In a patient with an aggressive cancer like Burkitt’s Lymphoma, it is imperative to rule out increasing burden of disease and metastasis as the cause of worsening pain, thus imaging and frequent lab monitoring is mandatory [15]. Treating a specific target such as a local metastasis provides more definitive treatment and relief of symptoms and does not dispose the patient to unnecessary risks and side effects of potentially abusive and dangerous medications [16]. In this case the MRI and CT of the brain were imperative to rule out acute and treatable causes of a new headache including metastatic disease in the brain, midline shift from mass effect, or an acute hemorrhage.

This is the first reported case of intractable pain and headaches in an opiate naive patient with non-metastatic Burkitt’s lymphoma and HIV and no prior use or abuse of opiates that received a 50 percent reduction in symptoms from the use of oral Methadone. The patient’s headache greatly reduced from initially of 9-10/10 in severity to a final 3-5/10 in severity on oral methadone, oxycontin and fioricet. The patient was discharged home with close follow up with pain management/palliative care, Oncology and Neurology. This patient will need close attention under these physician specialists to ensure adequate titration of such high doses of medications in addition to her monitoring her aggressive disease that can cause rapid extreme changes in symptoms. Additionally, it is important to recognize that this patient at high risk for opiate abuse, tolerance and overdose and it is important to attempt to down titrate her opiate regimen as much and fast as possible while maintaining relief of her pain. If further pain or headaches ensue, they should be approached individually and initiated with safer oral acetaminophen and/or NSAIDS without the immediate jump to potent long acting opiates. Opiates can be added and uptitrated as necessary; this approach ensures the maximum safety of the patient with the lowest risk of abuse and overdose of opiates.
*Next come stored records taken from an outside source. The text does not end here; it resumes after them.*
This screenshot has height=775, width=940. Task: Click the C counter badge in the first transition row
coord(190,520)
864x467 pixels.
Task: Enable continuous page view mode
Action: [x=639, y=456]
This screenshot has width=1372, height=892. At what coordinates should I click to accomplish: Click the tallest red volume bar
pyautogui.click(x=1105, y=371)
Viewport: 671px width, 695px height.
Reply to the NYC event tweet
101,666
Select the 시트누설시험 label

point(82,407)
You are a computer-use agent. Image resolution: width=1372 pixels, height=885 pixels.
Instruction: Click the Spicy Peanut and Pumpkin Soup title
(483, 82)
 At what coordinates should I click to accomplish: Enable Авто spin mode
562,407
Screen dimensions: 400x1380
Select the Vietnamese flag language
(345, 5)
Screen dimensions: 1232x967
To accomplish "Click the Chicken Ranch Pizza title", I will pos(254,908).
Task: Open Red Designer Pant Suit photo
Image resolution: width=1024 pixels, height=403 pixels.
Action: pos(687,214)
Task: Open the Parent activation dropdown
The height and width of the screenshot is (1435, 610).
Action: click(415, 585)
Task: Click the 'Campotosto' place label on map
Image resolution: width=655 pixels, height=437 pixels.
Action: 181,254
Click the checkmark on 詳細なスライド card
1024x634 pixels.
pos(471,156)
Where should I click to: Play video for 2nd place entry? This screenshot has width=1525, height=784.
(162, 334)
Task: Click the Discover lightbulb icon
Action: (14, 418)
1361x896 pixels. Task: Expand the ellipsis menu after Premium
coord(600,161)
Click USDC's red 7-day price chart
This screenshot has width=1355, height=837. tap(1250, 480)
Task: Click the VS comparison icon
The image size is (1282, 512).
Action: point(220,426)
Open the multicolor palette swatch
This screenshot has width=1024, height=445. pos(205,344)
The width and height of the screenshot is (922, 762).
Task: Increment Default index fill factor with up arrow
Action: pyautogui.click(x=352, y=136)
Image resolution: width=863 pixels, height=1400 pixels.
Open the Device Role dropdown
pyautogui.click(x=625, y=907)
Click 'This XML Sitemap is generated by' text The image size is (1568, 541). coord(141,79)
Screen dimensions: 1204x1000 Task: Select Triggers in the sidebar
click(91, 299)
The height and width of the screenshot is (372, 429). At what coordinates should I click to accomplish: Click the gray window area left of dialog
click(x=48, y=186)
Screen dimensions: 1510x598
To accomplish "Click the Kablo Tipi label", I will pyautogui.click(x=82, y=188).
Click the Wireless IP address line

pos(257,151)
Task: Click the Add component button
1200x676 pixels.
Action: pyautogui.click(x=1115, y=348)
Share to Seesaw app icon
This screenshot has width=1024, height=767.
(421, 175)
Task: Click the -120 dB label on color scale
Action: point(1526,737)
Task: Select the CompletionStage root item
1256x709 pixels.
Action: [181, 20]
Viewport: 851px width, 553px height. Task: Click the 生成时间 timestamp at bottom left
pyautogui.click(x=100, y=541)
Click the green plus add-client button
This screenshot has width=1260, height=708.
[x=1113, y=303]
New onset severe headaches must be approached conservatively and with caution generally and specifically in an opiate naïve patient. Further, acute medical diseases such as acute hemorrhage, mass effect and metastatic disease must be ruled out as the cause for these headaches, especially in a patient with a known aggressive systemic cancer. Methadone can be effective in treating severe headaches not due to a definitive medical condition, however it must be used with great caution, close follow up and used only by a trained and experienced specialist.